Kita-Qualitätsgesetz: dbb begrüßt Eckpunktebeschluss von Bund und Ländern

„Es ist gut, dass sich Bund und Länder endlich auf Eckpunkte für ein Qualitätsgesetz der Kindertagesbetreuung verständigt haben“, sagte der stellvertretende dbb Bundesvorsitzende Ulrich Silberbach anlässlich eines entsprechenden Beschlusses der Bundesfamilienministerin und der 16 Jugend- und Familienministerinnen und -minister der Länder vom 19. Mai 2017.

„Es wird ohne die in den Eckpunkten vereinbarte signifikante Finanzierungsbeteiligung des Bundes nicht gehen“, so Silberbach weiter, der auch Bundesvorsitzender der eine Vielzahl von Erzieherinnen und Erziehern organisierenden komba gewerkschaft unter dem Dach des dbb ist. „Beim Kita-Ausbau hat sich in den letzten Jahren viel getan.

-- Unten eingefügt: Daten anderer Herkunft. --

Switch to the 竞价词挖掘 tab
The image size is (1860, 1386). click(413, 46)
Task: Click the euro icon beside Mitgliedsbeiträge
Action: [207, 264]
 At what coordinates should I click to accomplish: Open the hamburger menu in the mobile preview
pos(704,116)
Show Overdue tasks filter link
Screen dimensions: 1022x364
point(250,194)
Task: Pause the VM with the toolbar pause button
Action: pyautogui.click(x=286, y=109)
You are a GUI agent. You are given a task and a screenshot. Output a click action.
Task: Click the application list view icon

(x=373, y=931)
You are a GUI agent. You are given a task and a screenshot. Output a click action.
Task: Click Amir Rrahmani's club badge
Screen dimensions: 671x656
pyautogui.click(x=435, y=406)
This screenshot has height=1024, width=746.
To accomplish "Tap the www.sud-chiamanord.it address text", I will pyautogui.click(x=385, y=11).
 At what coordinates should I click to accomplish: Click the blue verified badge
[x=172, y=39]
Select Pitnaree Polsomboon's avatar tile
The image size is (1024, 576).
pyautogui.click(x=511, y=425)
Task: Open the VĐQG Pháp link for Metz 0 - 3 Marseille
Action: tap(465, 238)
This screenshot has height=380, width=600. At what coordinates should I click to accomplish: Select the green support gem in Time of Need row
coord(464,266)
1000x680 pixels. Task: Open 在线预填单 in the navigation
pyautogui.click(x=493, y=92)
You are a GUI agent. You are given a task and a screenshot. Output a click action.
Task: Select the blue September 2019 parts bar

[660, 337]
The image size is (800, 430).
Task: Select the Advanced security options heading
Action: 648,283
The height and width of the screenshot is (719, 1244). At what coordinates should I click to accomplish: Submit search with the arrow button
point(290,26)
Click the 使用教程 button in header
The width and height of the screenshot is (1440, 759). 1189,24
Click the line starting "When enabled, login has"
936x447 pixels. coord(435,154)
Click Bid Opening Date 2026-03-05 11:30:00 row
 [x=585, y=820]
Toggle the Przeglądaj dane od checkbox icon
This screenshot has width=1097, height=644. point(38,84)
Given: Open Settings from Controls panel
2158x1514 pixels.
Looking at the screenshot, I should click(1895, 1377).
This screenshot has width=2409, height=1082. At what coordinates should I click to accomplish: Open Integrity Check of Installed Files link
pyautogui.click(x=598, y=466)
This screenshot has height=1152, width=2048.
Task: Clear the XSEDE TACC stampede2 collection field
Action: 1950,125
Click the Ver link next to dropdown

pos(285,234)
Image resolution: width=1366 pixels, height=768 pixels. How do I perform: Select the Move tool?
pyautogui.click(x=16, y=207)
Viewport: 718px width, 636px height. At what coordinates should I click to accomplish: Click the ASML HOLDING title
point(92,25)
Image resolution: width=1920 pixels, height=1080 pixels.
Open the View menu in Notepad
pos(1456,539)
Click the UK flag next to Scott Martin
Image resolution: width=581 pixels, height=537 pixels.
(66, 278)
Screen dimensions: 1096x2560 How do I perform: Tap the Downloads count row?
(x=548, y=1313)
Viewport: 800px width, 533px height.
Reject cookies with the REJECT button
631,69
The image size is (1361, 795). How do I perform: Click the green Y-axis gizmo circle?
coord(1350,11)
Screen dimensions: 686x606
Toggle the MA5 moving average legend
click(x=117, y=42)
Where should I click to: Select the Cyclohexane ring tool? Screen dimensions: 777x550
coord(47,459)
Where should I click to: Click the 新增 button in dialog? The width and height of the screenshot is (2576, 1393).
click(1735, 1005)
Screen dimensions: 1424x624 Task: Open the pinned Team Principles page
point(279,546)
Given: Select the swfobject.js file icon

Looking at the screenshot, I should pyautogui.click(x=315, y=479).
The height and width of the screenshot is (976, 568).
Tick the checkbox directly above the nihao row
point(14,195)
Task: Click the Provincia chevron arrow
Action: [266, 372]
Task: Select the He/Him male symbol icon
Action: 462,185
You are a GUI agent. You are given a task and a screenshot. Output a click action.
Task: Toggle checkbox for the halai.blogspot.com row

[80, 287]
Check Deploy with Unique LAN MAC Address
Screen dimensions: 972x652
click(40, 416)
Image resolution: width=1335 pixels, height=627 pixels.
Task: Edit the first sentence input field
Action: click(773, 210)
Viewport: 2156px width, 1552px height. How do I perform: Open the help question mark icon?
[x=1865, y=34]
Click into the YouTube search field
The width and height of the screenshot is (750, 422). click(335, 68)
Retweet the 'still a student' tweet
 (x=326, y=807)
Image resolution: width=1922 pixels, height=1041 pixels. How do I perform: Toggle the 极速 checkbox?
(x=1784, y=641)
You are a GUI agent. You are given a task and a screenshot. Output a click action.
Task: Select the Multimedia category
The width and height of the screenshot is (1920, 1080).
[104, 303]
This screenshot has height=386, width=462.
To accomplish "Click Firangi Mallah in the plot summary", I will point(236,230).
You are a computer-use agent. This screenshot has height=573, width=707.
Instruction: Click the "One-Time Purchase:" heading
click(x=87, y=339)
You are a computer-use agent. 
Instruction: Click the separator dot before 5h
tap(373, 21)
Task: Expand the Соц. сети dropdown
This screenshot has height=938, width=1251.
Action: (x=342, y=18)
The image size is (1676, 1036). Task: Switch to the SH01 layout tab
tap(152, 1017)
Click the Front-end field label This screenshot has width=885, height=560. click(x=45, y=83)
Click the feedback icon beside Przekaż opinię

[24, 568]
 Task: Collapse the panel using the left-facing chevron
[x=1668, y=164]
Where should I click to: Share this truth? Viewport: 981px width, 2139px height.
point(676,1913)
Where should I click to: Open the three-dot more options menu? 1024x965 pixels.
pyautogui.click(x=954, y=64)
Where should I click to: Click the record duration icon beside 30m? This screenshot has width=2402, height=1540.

Das aber wird nur helfen, wenn auch die Arbeitsbedingungen in den Einrichtungen spürbar besser werden“, so Silberbach.

„Die Erfüllung zentraler, vom dbb gemeinsam mit unseren Mitgliedsgewerkschaften komba gewerkschaft, dem Verband Bildung und Erziehung (VBE), der Katholischen Erziehergemeinschaft Deutschlands (KEG) und dem Deutschen Berufsverband für Soziale Arbeit e.V. (DBSH) erhobenen Forderungen etwa nach einer Verbesserung des Fachkraft-Kind-Schlüssels oder einer Stärkung der Kita-Leitungen rückt nun in greifbare Nähe“, verdeutlichte der dbb Vize. „Allerdings müssen wir auch realistisch sehen, dass die weiteren Schritte, also die tatsächliche Bereitstellung der Bundesmittel,  erst nach der Bundestagswahl im Herbst angegangen werden wird. Klar ist, dass der dbb und seine Mitgliedsgewerkschaften an diesem Thema im und nach dem Wahlkampf dranbleiben müssen und werden“, stellte Silberbach in Aussicht.